Steve Reece shines a spotlight on how more and more social media campaigns are forcing toy firms take an initiative when it comes to issues driving and supporting social change.
At last our industry is seizing the social media initiative from minority view pressure groups who have been very skilful and effective in terms of building a social media push towards changing something in the toy industry.
The challenging thing about these social media campaigns is that they are very hard to ignore, but don’t necessarily represent a majority view or the view of the greater proportion of toy consumers.
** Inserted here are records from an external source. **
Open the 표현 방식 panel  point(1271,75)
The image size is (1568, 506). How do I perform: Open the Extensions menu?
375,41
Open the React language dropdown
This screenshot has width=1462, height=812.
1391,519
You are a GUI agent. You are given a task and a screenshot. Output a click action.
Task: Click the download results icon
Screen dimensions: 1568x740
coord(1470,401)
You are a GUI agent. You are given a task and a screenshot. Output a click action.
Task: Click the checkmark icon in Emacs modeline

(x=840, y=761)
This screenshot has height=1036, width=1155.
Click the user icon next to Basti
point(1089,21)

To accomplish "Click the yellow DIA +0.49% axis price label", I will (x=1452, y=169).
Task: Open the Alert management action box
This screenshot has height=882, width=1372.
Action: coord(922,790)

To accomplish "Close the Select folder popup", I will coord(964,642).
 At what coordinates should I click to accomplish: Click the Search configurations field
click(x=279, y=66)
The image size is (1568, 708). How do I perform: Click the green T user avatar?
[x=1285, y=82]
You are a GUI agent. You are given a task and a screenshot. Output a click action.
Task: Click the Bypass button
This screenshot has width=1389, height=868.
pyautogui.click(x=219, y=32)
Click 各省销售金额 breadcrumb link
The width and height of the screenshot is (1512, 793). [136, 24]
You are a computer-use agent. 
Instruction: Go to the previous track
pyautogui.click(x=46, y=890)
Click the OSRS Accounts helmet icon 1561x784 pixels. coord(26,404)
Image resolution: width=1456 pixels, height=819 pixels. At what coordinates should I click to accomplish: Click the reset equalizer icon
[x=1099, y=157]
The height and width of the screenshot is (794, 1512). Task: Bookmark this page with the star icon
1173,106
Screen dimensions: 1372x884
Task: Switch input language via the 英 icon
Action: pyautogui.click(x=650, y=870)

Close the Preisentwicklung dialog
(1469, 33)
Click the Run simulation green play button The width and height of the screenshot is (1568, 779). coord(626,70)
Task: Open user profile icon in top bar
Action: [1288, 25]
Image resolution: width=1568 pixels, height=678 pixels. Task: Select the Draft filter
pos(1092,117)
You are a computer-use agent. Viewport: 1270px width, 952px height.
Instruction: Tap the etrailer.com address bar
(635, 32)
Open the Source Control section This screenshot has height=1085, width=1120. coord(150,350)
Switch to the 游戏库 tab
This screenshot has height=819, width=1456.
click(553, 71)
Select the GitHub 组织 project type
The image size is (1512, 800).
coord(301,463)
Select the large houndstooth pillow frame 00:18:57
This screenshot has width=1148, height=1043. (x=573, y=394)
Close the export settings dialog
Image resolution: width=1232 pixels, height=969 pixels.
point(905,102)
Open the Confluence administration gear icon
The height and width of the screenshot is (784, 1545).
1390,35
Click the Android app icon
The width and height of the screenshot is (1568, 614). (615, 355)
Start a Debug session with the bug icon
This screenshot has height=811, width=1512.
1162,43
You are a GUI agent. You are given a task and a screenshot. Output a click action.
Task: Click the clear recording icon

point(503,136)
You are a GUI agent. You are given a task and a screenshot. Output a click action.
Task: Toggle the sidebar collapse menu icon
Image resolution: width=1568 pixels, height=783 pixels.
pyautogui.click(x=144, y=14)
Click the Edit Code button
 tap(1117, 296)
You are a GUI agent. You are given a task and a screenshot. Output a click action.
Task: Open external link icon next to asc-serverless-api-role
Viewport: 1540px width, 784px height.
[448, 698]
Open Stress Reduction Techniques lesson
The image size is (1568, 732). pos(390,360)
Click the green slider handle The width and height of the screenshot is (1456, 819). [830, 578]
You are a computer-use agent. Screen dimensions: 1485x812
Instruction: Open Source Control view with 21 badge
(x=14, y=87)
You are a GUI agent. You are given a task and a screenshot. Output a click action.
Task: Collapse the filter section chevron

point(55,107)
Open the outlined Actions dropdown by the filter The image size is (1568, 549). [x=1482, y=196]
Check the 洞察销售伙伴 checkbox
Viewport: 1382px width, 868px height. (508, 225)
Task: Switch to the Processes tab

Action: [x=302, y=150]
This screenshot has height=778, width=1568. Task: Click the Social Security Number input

The Let Toys Be Toys movement and others with a similar agenda have effectively won on the gender labelling of toys - political correctness now necessitates that we no longer have a boys’ and girls’ aisle in retail nearly everywhere.
This, despite the fact that if you roam the aisles in TRU, you will find confused parents scratching their heads and asking if ‘Action and Adventure’ is the boys’ aisle, and despite the fact that sometimes embracing the stereotypes can in itself create a platform for change.
LEGO received a huge amount of flak regarding its LEGO Friends brand in terms of its obvious targeting of girls using the traditional ‘pink is for girls’ approach so often utilised by the toy industry.
The irony of the social media reaction in this case though is that LEGO had identified that not enough girls were using LEGO, and therefore were missing out on having an early platform supporting play patterns that lead towards engineering and science related disciplines and careers.
The huge success of LEGO Friends suggests that it has been highly effective in terms of encouraging the construction/building play pattern with girls, so what’s a toy company to do.
The reality is that times have changed. Toy companies (like all consumer focused companies) need to be both squeaky clean, highly responsive and also proactive in terms of grabbing the social media agenda and making it work in a good way, both for selling more toys but also for brand reputation.
This third factor of proactivity has been a little slow to come to the fore across the toy industry. Yet that seems to have changed in a big way heading into 2016.
Mattel has not only changed the body shapes for Barbie, but has also updated the theming, vocations and straplines. LEGO also recently confirmed that their massive top selling Minifigures line will include characters in wheelchairs for the first time, which is to be applauded in terms of social responsibility.
Whether these initiatives will sell any more product is not the point.
Instead, it seems that due to the power of social media, toy companies must invest their own money to drive social change and to avoid the negative publicity that social media backlash (whether misguided or not) can whip up.